Honestly trying to understand the difference here, and admittedly need to read more into ES and MR... but if I shoot 100 rounds in a 2moa group, my ES is 2moa, and I know I have a 100% chance of hitting a 2moa target (excluding outliers like weather, ammo lots, etc). If I shot 100 rounds with 95 of them inside 2moa, and 5 of them outside of, say 2.5moa... then I have a 95% chance of hitting a 2moa target.
Isn't the ES telling me what I can hit with 100% certainty the more valuable metric in the field as a hunter?
Just trying to see both sides here.
Both ES and MR are metrics that aim to quantify the dispersion of your system. As Form points out, ES is better for getting a quick measurement in the field to have a simple and practical way to gauge the limits of your system given a big enough group. MR, in terms of what it tells you about your system, is better than ES. It is using all the information from your group to represent the underlying distribution (the Rayleigh probability density function), so you can do a lot more with it than ES and have more confidence in your estimates.
For practical purposes, if you did what you state in your example on a big group, you’d be fine (even though the true percentages are different from what you state). But if you really want to evaluate your system well and be able to answer questions like, “With what probability will I hit an A inch target at B yards?”, you use MR, not ES (you can approximate with ES but it’s noisier and throws out a lot of data).
I just ran some simulations and plotted them to explain better. All we have to assume for this is that the the x and y coordinates of each impact follow a Normal distribution. We get to choose the parameters of this distribution for the simulation, so here I chose the “truth” to be that this system will put a shot in a 1.5 MOA target with 99% probability. Now we run random simulations of varying group sizes (each different group size is a new row; each column is a repeated trial with that same group size). Imagine each plot here is your paper target after shooting the same rifle at each target to get a group. And for the sake of the example, imagine the target is a 100 yards away and that’s a 1.5 inch diameter black circle you’re shooting at.
We know the true 99% probability circle (1.5 inches). We can calculate the mean radius from the shots on target and then use those to estimate a 99% probability circle (we don’t know the “truth” about our system as a shooter, we only know our shots on paper, and we do our best to estimate the truth). We can also measure the extreme spread.

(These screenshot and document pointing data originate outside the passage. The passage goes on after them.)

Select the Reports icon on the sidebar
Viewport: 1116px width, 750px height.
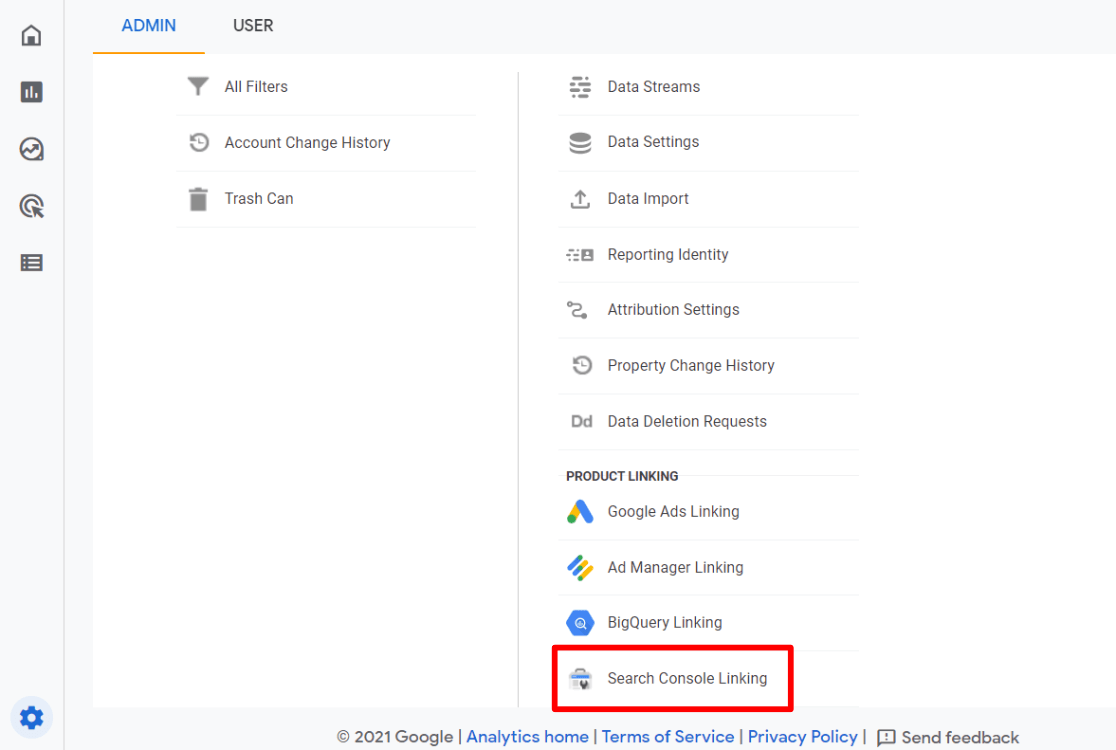click(31, 91)
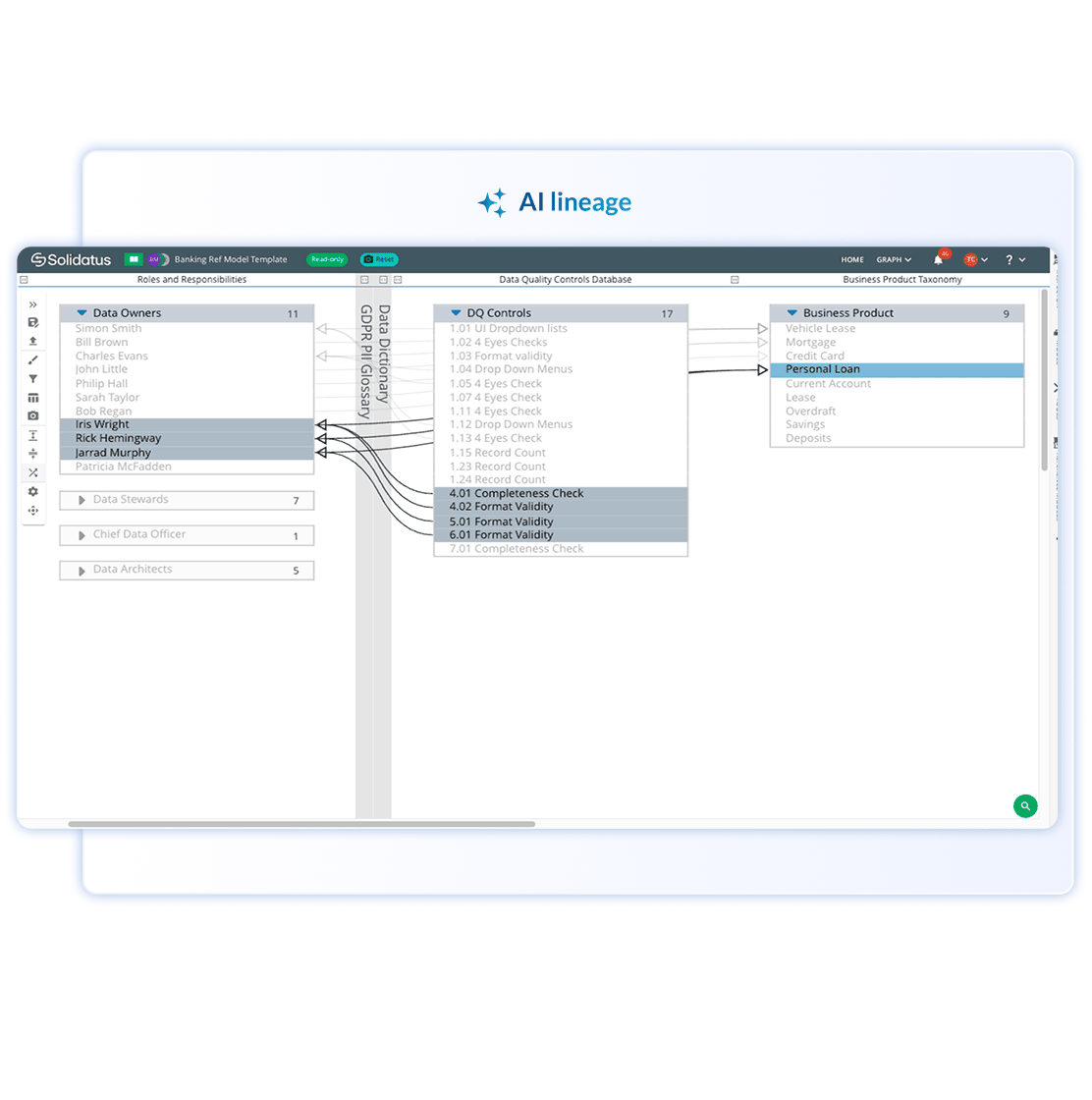Select Personal Loan in Business Product

pyautogui.click(x=823, y=370)
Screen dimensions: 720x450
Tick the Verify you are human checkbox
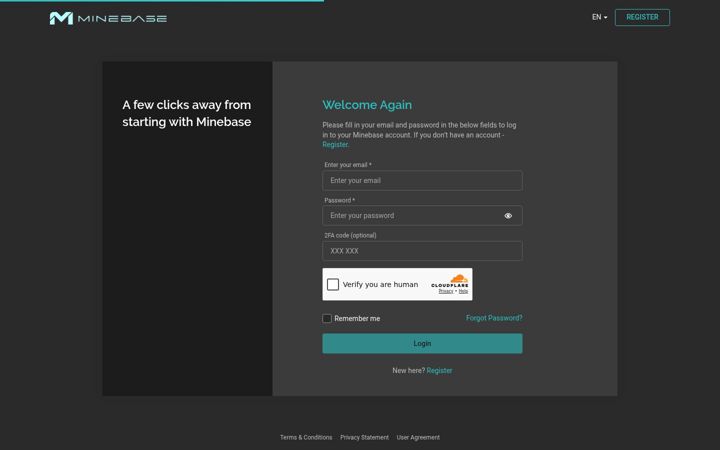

You can see a few things: 1) predicting via MR gets you much closer to the truth much faster. At only 10 shots, the predictions are very close to 1.5 inches. It takes ES more shots to get close. 2) MR converges. It approaches the truth and with more shots only gets more precise in its prediction. ES is not stable, and artificially inflates (starts too small and keeps getting bigger). 3) When ES is wrong (which it often is at common group sizes <30), it is usually being overly optimistic about how accurate the system is. So the argument of “prepare for the worst” actually favors MR.
There’s some other neat stuff in the plots, but those are the main ones. Overall, yes bring a ruler to the field and get a quick practical ES measurement on a big group. But understanding what’s happening under the hood and how ES can mislead you is helpful. It’s all manifestations of probabilities and randomness. A “1 MOA” rifle statement begs the question of “at what confidence level and across how many shots”. You can take shortcuts with ES and get by just fine if you do it right, but using MR will yield higher quality probability estimates. It comes to defining your objective and understanding the pros/cons of the statistical tools you have.
Lastly, after all this math dorking and egg heading, if you want to know how you’ll shoot at distance, nothing beats shooting at distance.